Copy out the lines word for word, starting at the line that contains "Image resolution: width=939" and going through the end of the records.

─── Extracted records ───

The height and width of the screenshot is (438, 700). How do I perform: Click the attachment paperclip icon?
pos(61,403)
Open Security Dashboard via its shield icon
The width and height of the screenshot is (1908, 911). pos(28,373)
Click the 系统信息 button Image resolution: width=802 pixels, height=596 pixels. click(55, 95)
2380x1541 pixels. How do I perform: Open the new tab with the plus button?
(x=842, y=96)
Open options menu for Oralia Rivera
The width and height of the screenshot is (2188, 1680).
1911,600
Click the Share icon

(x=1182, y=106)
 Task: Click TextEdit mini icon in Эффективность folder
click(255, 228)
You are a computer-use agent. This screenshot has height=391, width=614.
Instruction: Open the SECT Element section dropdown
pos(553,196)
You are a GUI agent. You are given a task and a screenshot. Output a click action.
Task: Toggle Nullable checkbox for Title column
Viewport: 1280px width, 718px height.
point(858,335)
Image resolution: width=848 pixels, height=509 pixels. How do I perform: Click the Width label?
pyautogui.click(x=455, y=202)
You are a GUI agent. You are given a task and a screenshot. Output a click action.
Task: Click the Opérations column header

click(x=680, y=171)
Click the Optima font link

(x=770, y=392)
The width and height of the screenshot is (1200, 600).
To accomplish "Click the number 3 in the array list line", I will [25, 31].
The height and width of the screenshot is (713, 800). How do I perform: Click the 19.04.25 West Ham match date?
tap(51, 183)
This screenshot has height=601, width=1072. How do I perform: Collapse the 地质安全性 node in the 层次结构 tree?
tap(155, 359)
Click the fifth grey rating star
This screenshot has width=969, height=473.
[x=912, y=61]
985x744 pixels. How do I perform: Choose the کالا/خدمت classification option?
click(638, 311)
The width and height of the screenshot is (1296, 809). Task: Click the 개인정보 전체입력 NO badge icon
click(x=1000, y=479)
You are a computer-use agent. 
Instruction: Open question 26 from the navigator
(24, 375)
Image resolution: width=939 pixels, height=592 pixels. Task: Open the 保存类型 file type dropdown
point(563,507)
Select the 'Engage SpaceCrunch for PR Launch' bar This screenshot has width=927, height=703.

───

- **Expected answer**
Image resolution: width=939 pixels, height=592 pixels. Task: Open the 保存类型 file type dropdown
point(563,507)
Select the 'Engage SpaceCrunch for PR Launch' bar This screenshot has width=927, height=703.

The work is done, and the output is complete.